= Beginning of Section =
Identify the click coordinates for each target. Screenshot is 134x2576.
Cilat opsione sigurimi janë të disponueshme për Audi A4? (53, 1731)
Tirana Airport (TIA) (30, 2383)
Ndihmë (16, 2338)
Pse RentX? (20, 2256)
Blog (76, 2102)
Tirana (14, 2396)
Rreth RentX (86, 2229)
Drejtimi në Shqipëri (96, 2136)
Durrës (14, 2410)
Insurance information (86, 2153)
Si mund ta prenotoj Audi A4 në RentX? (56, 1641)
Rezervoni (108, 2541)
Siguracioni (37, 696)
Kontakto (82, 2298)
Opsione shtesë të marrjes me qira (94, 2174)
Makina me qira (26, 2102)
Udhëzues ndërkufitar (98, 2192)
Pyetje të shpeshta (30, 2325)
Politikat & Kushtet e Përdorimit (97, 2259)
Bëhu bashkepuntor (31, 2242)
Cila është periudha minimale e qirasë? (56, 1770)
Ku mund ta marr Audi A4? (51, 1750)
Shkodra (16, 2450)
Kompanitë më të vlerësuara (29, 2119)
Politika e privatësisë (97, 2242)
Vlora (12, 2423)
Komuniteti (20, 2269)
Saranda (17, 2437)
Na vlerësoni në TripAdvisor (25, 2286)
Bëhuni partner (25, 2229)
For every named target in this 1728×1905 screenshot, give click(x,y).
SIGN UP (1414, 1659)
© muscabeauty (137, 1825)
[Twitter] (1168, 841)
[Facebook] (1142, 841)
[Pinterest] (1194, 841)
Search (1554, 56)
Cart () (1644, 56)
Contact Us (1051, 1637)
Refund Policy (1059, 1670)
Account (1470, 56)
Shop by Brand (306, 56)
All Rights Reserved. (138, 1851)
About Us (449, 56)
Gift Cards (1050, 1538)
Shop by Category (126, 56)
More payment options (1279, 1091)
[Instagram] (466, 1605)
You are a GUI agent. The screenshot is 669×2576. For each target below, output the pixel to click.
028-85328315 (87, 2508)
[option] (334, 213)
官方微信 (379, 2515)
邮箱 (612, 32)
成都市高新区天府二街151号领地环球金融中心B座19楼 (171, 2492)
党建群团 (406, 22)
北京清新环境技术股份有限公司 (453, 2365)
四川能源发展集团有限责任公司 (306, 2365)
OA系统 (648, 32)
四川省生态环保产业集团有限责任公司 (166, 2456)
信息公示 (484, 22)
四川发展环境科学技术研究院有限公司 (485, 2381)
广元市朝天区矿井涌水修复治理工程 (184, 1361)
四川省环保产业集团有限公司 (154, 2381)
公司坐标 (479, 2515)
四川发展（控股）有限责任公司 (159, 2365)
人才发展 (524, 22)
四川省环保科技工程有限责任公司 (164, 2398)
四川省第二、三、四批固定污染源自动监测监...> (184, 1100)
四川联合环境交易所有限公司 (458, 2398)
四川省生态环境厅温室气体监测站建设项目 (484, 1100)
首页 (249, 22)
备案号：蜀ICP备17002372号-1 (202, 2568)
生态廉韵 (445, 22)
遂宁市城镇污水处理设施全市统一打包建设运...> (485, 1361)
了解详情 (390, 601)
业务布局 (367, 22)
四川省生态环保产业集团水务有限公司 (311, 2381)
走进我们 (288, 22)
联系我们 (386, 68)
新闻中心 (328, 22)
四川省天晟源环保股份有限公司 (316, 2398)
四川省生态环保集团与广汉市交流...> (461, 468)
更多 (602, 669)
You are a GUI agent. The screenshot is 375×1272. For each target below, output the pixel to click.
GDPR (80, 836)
= End of Section =
### Required action
Output, unchanged, the lines from the line with "四川省生态环境厅温室气体监测站建设项目 (484, 1100)" through the final line of the material.

### Result
四川省生态环境厅温室气体监测站建设项目 (484, 1100)
首页 (249, 22)
备案号：蜀ICP备17002372号-1 (202, 2568)
生态廉韵 (445, 22)
遂宁市城镇污水处理设施全市统一打包建设运...> (485, 1361)
了解详情 (390, 601)
业务布局 (367, 22)
四川省生态环保产业集团水务有限公司 (311, 2381)
走进我们 (288, 22)
联系我们 (386, 68)
新闻中心 (328, 22)
四川省天晟源环保股份有限公司 (316, 2398)
四川省生态环保集团与广汉市交流...> (461, 468)
更多 (602, 669)
You are a GUI agent. The screenshot is 375×1272. For each target below, output the pixel to click.
GDPR (80, 836)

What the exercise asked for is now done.